Remember the Coke advert at Christmas when the Lorry comes into town with all the lights, and the music playing, with the lyrics “The Holidays are coming” I shared this with Manny and I think that kept us going again laughing into our helmets. The journey to Perth was uneventful and now we are back on duel carriageways heading for fuel, we arrived in Edinburgh at midnight, we only had one more official stop left 57 miles away in Berwick. This part of the journey passed without a hitch, filled up in Berwick at around 01:00 and then on the final run south 160 mile to the Finish point. This part would be the most dangerous, we had no sleep up until this point and just wanted to crack on and get in done. 5 miles outside of Newcastle a bloody Deer jumped out in front of the bike and scared the life out of me. I have spent the last 850 miles looking for these critters and as soon as we are on the home straight it happens. If I had hit it I think it will have still been slung across my bike as a trophy.

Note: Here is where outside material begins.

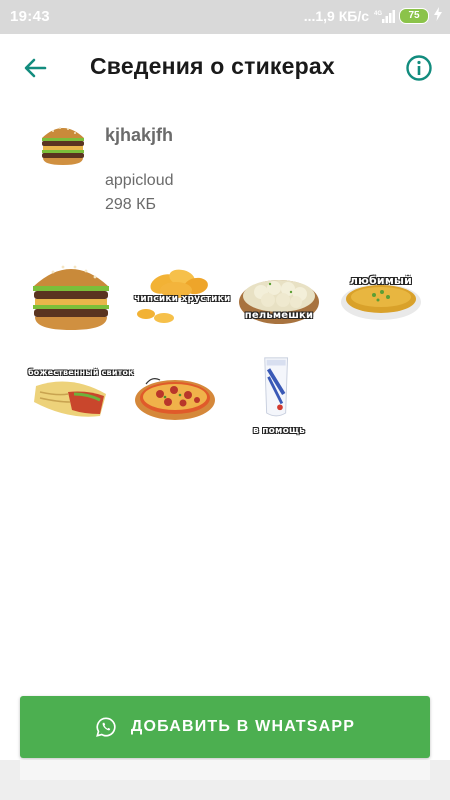 Image resolution: width=450 pixels, height=800 pixels. What do you see at coordinates (276, 387) in the screenshot?
I see `condensed-milk-sticker-image` at bounding box center [276, 387].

Next year the organisers will be saying forget the deer in the Highlands, it the Geordie Deer that are the dangerous ones. We managed 80 mile before pulling in at washing to services with only 80 mile to go and still 4 hours to spare. We spent well over an hour topping up on coffee but frightened to sleep just in case we slept for to long. When we approached the counter for the coffee we must have looked like Zombies and I’m sure we had started to smell a little. Watching the trip metre counting up toward the 1000 mile was done around wetherby, the feeling when it finally showed 1000 mile was amazing, I remember Manny and myself punching the air as if we had just won the MotoGP title, I felt so proud of what we had achieved not just for ourselves but for the people who had sponsored us both, the money would be well spent by the poppy appeal. The final 18 mile was an anti climax we rode into Sherburn after 22hrs and 10 minutes, the organisers and the and other riders clapped as we crossed the line.
If you are thinking would we do it again? If you had asked me 10 minutes after finishing I would have said no. Today I would say who wants to come with us?